To add to the woes of mass migration, the weather has turned extremely cold in Ukraine and neighbouring countries, making the journey for those fleeing the Russian invasion "incredibly harsh", says Joung-ah Ghedini-Williams, spokesperson for the United Nations High Commissioner for Refugees. Speaking from Warsaw, she told BBC News that "tired and traumatised" women and children were queuing for up to 24 hours as they waited to cross into Poland. She said many children were travelling with neighbours or distant relatives, or being left at the border by parents who then turned back. The conditions are likely to get worse in the coming days as temperatures plunge to -20C.

The Russian invasion -- the biggest ground war in Europe since World War II -- has resulted in siege to cities that are running low on food, water and medicine.

Previous attempts to lead civilians to safety have crumbled with renewed attacks. But, on Tuesday, a video posted by Ukrainian officials showed buses packed with people moving along a snowy road from the eastern city of Sumy and others leaving the besieged southern port of Mariupol. It was not clear how long the effort would last.

“The Ukrainian city of Sumy was given a green corridor, after which the first stage of evacuation began,” the Ukrainian state communications agency tweeted. These buses are headed to other cities in Ukraine, but many people have chosen to flee the country instead.

Safa Msehli, a spokesperson for the UN's International Organisation for Migration, tweeted that 2 million have fled the country, including at least 100,000 people who are not Ukrainian.

With the invasion moving into its second week, Russian troops have made significant advances in southern Ukraine but are stalled in some other regions. Ukrainian soldiers and volunteers have fortified the capital, Kyiv, with hundreds of checkpoints and barricades designed to thwart a takeover.

A steady rain of shells and rockets fell on other population centres, including the Kyiv suburb of Bucha, where the mayor reported heavy artillery fire.

“We can't even gather the bodies because the shelling from heavy weapons doesn't stop day or night,” Mayor Anatol Fedoruk said. “Dogs are ripping apart the bodies on the city streets. It's a nightmare.”

In one of the most desperate cities, Mariupol, an estimated 200,000 people — nearly half the population of 430,000 — is hoping against hope that it will be able to make good its escape.

The evacuation was not without hiccups: Russia again breached the ceasefire to shell evacuation routes out of Mariupol; the latest ceasefire violation came as President Volodymyr Zelensky said a child had died of thirst in the blockaded port city. On Monday, a bridge across the Irpin River in the outskirts of Kyiv - a key evacuation route - was also destroyed.

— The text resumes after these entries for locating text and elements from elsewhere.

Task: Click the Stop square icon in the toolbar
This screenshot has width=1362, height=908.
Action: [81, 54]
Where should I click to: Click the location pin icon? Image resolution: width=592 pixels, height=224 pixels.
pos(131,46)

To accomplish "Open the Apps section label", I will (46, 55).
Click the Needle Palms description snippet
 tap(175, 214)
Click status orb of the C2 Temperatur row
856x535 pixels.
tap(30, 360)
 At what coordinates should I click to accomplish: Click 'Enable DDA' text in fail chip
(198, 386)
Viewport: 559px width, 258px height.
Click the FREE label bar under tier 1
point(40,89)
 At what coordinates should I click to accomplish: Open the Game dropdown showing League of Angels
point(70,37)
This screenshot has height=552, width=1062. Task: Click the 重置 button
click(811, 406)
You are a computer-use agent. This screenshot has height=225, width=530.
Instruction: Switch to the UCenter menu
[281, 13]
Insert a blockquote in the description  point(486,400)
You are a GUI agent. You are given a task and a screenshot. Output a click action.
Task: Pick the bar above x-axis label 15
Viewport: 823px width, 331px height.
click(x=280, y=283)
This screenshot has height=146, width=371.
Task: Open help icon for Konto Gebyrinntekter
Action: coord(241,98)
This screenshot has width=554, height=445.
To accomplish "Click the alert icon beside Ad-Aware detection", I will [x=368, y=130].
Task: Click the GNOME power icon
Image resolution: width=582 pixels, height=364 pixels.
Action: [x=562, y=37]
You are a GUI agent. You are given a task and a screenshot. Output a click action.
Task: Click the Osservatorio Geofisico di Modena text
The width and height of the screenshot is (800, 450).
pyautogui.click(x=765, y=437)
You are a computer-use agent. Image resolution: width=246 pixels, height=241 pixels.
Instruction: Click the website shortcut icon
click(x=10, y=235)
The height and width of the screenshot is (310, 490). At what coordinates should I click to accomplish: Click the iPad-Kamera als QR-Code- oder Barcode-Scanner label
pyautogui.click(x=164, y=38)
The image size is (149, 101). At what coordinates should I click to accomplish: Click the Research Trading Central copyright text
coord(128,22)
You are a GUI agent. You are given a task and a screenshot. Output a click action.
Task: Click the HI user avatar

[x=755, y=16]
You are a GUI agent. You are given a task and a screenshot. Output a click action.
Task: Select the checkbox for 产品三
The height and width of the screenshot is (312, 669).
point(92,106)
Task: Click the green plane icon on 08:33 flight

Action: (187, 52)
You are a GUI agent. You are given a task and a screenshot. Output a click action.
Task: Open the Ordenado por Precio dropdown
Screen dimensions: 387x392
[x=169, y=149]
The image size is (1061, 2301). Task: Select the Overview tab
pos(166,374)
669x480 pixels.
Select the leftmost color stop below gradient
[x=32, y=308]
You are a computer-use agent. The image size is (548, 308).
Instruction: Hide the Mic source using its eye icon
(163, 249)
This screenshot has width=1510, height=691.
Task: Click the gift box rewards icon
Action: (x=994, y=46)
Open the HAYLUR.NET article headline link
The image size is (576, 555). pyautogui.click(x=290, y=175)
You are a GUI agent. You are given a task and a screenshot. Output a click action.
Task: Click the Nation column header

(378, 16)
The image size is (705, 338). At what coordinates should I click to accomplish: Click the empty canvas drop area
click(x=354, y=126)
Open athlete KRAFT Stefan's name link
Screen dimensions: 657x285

The corridors offered by Moscow have been dismissed by Kyiv as little more than a PR stunt because routes, most of which lead to Russia or Belarus, have come under attack by the Kremlin's forces.

Ukrainian President Zelensky accused Moscow of 'cynicism', saying its troops have laid mines across the routes and blown up buses intended to be used as transport.

On Monday, he rejected Russian proposals to evacuate civilians into what he described as 'occupied territory,' and said Moscow's forces were 'bombing the life out of everything that is moving' which is running low on food, water and medicine amid the biggest ground war in Europe since World War II.

K Defence Secretary Ben Wallace says Russian troops have not progressed as they hoped and are now "getting more desperate".


UK is all 'set to ban' Russian oil imports. This has led to bedlam at the petrol pumps in Britain: Large queues could be seen as prices jumped and were hissing close to £2 a litre. This would make commuting unaffordable for half on the drivers on the road, said western media reports. Global oil prices are at highest level for 14 years this week -- spiking to $140 per barrel before settling at around $127. The UK is planning to buy more oil from the US, Saudi Arabia and the Middle East instead, but wants nine months to sort out the deals. There will not be a ban on Russian gas - but this is still under discussion within the Government. US President Joe Biden has decided he will ban Russian oil and gas immediately.

The Russian deputy PM has warned that Moscow could retaliate against European sanctions by cutting off natural gas to the bloc.